RECORDS SUPPLIED:
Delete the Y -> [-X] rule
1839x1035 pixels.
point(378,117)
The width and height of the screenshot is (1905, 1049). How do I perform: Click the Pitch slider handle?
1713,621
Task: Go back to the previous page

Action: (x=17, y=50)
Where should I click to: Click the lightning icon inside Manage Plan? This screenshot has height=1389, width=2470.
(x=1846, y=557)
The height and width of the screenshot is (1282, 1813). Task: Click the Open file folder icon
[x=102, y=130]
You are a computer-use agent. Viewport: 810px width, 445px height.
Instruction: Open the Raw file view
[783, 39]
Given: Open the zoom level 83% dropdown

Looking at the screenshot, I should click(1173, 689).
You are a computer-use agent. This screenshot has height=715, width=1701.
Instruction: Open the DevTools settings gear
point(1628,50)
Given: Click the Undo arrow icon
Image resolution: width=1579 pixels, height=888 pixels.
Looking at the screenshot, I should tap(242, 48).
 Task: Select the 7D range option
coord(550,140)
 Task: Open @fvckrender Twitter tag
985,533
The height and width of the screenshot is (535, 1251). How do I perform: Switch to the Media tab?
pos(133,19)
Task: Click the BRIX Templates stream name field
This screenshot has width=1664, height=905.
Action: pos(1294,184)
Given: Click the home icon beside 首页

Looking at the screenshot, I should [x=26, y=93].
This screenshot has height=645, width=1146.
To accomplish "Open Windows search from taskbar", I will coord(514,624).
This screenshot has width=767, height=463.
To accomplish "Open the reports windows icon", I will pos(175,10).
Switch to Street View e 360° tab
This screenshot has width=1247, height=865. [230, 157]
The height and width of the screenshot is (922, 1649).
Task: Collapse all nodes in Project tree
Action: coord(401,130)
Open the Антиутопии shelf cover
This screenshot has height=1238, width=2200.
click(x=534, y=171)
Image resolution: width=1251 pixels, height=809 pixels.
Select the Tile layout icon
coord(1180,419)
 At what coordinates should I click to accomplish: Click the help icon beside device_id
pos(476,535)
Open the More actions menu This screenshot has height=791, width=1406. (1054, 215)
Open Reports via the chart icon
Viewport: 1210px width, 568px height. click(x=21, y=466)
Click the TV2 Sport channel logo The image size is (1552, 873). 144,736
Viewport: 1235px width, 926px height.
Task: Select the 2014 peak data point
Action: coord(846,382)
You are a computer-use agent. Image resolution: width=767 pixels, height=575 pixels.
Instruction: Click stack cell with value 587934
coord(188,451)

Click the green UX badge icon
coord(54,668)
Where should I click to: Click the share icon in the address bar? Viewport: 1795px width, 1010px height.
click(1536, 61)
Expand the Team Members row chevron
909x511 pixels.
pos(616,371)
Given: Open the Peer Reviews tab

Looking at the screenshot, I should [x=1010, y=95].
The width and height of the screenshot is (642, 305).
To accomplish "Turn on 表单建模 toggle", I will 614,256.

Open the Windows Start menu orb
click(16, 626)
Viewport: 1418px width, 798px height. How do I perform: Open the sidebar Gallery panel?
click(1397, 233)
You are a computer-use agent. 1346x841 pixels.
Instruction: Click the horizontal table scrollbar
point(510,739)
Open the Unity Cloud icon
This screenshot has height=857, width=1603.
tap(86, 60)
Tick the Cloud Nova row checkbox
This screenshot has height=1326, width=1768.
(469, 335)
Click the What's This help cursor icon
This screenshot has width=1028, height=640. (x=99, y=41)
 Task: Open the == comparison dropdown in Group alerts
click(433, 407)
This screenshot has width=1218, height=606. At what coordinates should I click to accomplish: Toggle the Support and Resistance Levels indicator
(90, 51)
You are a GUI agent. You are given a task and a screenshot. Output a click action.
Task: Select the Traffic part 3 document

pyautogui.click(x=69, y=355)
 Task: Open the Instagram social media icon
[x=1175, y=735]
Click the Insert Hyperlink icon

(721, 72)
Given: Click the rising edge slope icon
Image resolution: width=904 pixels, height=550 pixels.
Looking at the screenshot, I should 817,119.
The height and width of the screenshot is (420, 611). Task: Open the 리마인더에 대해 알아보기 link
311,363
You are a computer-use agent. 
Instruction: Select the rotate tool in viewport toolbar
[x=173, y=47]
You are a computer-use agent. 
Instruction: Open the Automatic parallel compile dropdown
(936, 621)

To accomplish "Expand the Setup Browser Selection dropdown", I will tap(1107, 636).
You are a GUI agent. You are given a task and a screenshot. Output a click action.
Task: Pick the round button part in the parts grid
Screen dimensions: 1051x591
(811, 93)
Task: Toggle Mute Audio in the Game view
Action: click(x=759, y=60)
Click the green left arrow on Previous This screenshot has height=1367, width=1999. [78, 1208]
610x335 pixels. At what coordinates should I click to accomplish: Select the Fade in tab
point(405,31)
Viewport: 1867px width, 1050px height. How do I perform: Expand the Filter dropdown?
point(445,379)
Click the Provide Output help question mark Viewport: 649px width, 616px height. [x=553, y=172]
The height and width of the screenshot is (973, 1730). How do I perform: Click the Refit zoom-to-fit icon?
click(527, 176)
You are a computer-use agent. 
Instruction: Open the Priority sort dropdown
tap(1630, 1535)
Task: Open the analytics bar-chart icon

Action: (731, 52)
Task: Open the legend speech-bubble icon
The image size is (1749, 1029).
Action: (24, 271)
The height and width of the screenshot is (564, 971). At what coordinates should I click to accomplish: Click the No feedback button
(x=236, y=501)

TASK GOAL:
Copy out all lines of the material above in which "computer" occurs.

RESPONSE FOR THIS EXERCISE:
You are a computer-use agent. Viewport: 810px width, 445px height.
You are a computer-use agent. This screenshot has height=715, width=1701.
You are a computer-use agent. Image resolution: width=767 pixels, height=575 pixels.
You are a computer-use agent. 1346x841 pixels.
You are a computer-use agent. 
You are a computer-use agent. 
You are a computer-use agent. 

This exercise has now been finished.